Pixel coordinate grounding data:
*-*-*
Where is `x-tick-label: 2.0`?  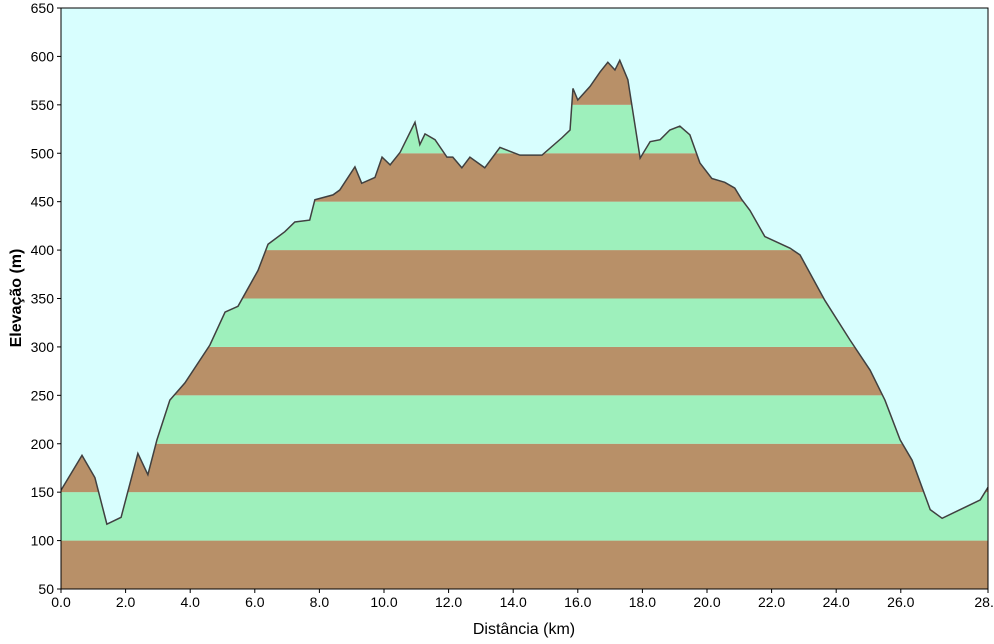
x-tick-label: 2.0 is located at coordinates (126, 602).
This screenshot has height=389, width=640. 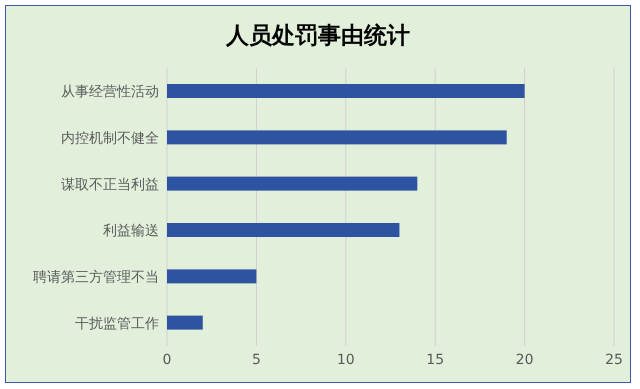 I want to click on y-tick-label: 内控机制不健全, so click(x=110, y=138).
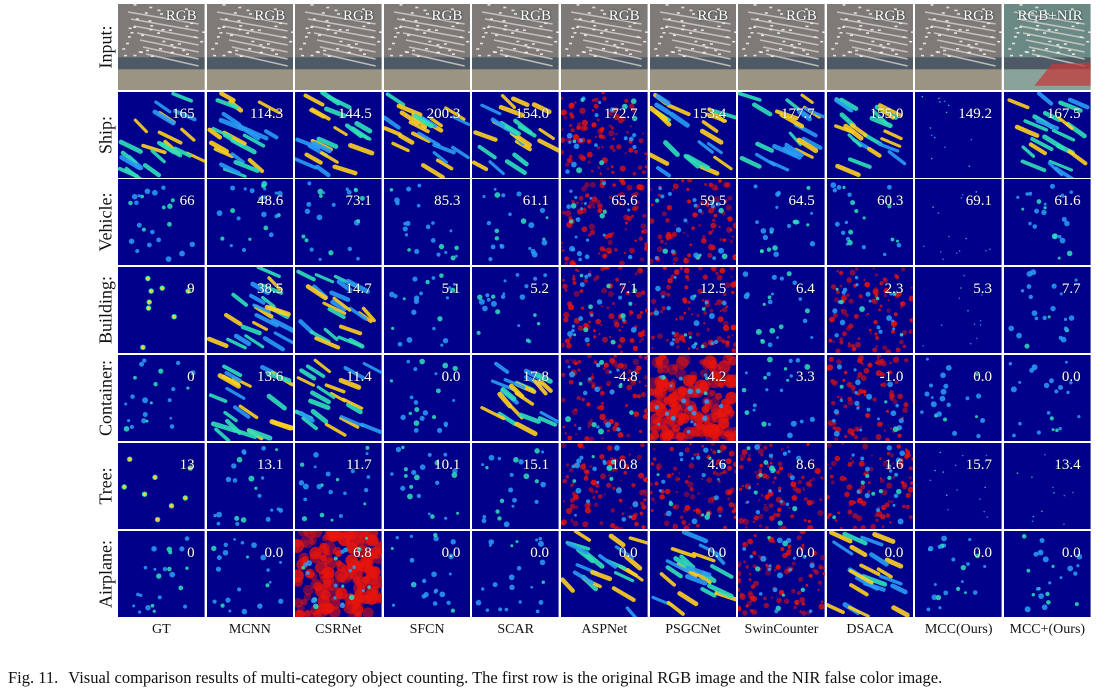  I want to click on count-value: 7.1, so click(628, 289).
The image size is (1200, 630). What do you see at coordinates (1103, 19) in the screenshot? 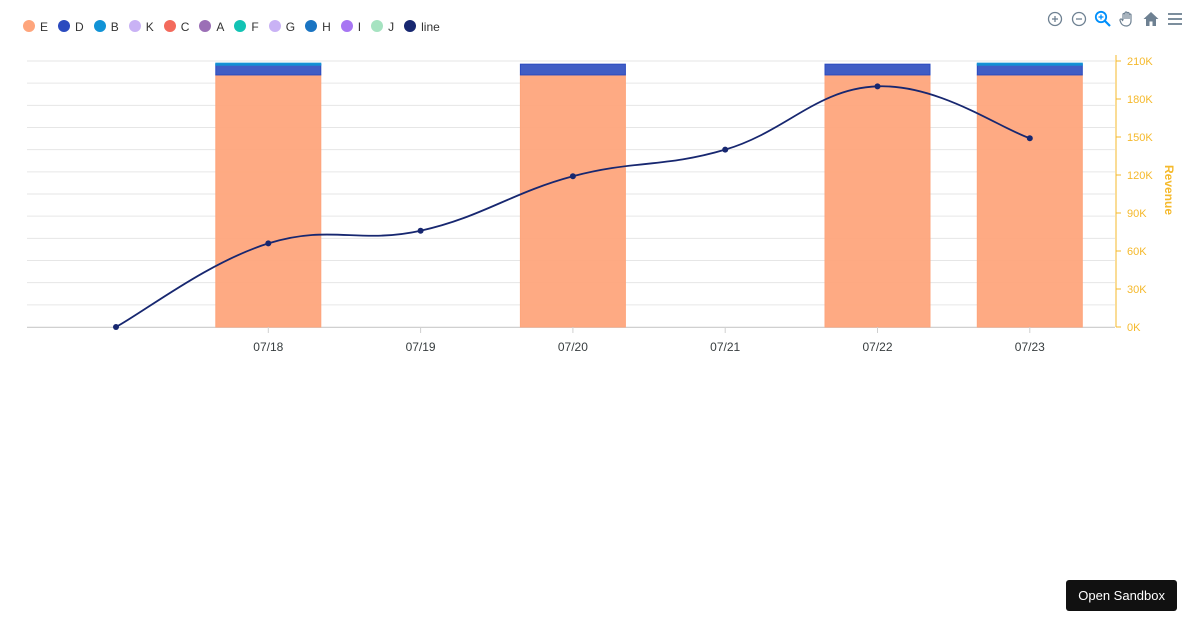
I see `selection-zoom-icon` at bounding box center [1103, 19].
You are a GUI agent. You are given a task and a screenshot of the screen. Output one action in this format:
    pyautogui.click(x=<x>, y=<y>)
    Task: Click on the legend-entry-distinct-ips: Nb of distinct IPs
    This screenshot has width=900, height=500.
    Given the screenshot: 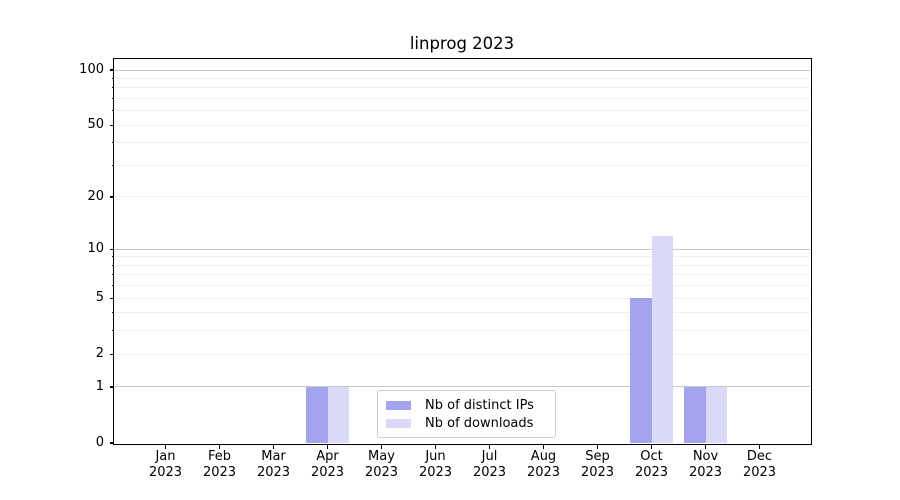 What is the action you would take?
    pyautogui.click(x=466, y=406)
*-*-*
**Directive:** Copy the lines from the one containing "The image size" through the one containing "center [1103, 19].", both included, and leave the pictures out.

**Reply to the task:**
The image size is (1200, 630). What do you see at coordinates (1103, 19) in the screenshot? 
I see `selection-zoom-icon` at bounding box center [1103, 19].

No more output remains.